Reese may not be a mob boss but he has resources of his own in Jane’s Harry, an old Air Force pal and godfather to his daughter. Harry is just a phone call away and Reese uses that lifeline when the job on the money plane starts to smell like a double-cross. The crew has had little trouble navigating the money plane’s management as personified by the Concierge (Joey Lawrence) and the Bookkeeper (Al Sapienza), but betrayal is trouble they don’t need. If they keep their heads together the crew will be able to pull off this last caper, head into retirement and exhaust every trope in the action movie playbook.

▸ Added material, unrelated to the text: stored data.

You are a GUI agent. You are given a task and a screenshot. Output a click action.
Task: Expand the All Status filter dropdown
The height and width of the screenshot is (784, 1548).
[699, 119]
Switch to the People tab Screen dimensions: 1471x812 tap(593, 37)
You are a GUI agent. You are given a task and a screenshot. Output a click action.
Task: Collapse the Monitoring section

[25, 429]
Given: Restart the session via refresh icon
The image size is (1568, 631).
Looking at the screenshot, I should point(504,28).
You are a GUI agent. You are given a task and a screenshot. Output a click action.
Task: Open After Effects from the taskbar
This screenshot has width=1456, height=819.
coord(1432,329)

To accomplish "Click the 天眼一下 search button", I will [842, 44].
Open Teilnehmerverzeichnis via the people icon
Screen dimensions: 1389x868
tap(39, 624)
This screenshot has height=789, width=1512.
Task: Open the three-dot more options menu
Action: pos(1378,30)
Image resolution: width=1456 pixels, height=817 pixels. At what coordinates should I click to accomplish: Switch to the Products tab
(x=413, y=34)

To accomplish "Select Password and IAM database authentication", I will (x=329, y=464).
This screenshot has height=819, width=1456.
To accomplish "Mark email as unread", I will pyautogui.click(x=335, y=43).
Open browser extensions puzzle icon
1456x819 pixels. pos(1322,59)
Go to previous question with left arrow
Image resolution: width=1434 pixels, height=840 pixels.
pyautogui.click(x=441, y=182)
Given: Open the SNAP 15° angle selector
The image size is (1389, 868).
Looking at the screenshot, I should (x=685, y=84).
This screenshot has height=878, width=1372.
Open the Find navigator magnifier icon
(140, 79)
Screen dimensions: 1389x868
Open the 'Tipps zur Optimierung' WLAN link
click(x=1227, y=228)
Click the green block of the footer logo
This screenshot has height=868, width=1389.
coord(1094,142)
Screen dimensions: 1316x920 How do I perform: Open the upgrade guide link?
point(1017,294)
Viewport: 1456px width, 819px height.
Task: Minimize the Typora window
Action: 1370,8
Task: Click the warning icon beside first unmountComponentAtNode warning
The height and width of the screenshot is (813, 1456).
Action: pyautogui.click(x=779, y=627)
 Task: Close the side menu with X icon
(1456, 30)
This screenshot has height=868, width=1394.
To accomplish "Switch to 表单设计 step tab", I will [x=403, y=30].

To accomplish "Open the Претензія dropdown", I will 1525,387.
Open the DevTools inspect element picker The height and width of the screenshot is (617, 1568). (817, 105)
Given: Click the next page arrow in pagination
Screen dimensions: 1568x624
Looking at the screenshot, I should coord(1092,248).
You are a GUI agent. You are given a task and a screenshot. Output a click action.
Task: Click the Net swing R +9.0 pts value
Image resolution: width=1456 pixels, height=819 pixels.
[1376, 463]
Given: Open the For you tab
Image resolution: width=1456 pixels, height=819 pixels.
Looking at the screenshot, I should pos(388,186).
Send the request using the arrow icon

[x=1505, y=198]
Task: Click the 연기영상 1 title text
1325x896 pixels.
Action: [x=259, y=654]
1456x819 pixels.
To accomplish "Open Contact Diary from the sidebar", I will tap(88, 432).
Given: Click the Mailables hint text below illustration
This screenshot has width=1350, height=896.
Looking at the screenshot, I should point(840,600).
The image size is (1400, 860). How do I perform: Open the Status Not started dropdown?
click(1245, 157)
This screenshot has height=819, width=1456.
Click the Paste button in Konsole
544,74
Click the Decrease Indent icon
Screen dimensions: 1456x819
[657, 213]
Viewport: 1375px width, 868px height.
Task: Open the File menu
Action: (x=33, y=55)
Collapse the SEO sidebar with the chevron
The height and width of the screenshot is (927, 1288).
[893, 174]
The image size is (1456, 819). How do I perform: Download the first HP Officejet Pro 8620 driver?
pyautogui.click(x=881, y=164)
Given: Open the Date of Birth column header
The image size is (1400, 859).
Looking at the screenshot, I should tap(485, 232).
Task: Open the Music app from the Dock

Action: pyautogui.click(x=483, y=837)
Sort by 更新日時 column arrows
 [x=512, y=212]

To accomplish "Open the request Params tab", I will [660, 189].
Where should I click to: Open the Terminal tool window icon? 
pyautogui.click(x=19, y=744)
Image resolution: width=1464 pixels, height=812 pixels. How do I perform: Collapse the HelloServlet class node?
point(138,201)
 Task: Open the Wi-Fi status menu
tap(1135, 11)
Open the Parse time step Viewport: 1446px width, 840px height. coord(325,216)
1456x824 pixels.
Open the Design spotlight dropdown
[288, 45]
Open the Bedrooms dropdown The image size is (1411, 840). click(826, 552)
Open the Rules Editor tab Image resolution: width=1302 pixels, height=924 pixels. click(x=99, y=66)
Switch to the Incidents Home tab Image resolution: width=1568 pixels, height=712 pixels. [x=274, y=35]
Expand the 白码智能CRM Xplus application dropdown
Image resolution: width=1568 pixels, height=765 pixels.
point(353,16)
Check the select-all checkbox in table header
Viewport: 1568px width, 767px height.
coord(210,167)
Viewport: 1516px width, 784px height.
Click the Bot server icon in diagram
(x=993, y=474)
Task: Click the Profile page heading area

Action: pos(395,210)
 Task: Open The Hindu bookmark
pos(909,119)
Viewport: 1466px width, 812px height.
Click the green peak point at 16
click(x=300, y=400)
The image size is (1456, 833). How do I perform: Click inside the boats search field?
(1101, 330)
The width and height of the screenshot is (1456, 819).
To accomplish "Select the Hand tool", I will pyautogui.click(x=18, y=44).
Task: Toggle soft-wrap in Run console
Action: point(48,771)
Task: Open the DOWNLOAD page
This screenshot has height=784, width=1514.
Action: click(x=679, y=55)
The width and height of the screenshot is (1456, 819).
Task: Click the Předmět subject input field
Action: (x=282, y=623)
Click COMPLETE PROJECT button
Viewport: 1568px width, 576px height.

The script is ludicrous in many ways but two aspects are glaring and deserve attention. The money plane seems to run on the reputation of consequence alone. Apart from one beefy guard by the safe, there are few obstacles blocking the crew from their goal. The second is how Copeland is utilized. With his leonine appearance, he looks like he’s just stepped off the set of a knockoff Thor movie and his pedigree as a professional wrestler leads to the expectation that some decent action is in the offing. Unfortunately, he spends most of the heist sitting in a cockpit, a strange choice given his physicality. As for the remainder of the lesser-known cast, Norman is having a great time playing Isabella, the practitioner of all the major combat. There are no small parts for Grammer, who attacks his role like a man who didn’t get to say the word “fuck” enough during his 20-year run as Frasier Crane while Jane proves he has charisma to spare in a movie that has no business having any.
Ultimately, what Lawrence has made is a movie of few charms that cannot be recommended. The best that can be said is that it’s a more enjoyable experience than the low-budget action fare Bruce Willis has appeared in lately.